Em sua análise, o prelado suíço sustenta que uma consagração episcopal realizada sem mandato do Papa acarreta excomunhão automática e constitui um ato cismático. Para fundamentá-lo, cita o cânon 1382 do Código de Direito Canônico, que estabelece que o bispo que consagra sem mandato pontifício, assim como quem recebe a consagração, incorre em excomunhão latae sententiae reservada à Sé Apostólica. Da mesma forma, recorda o cânon 1013, segundo o qual “a nenhum bispo é lícito consagrar alguém bispo se não constar previamente o mandato pontifício”.

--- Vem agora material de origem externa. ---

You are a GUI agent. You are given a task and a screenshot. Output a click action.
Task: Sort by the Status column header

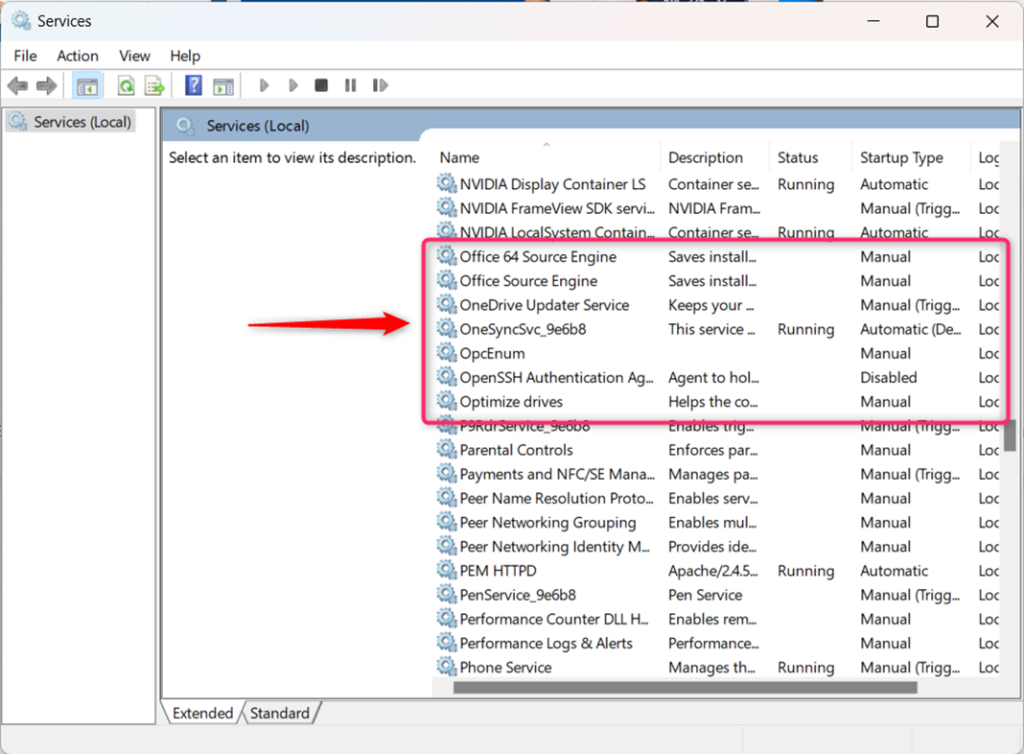798,157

Jurisdicção e constituição visível da Igreja
Mons. Eleganti afirma que o mandato para uma consagração episcopal deve constar inequivocamente por meio de um decreto pontifício, e que proceder sem ele supõe uma recusa prática em submeter-se à jurisdição do Romano Pontífice. Em sua argumentação, cita a encíclica Mystici Corporis de Pio XII, que sublinha o fundamento jurisdicional do ministério eclesial, e recorda o Concílio de Trento, que declarou anátema aqueles que apoiassem bispos não “ordenados legitimamente ou enviados por autoridade eclesiástica canônica”.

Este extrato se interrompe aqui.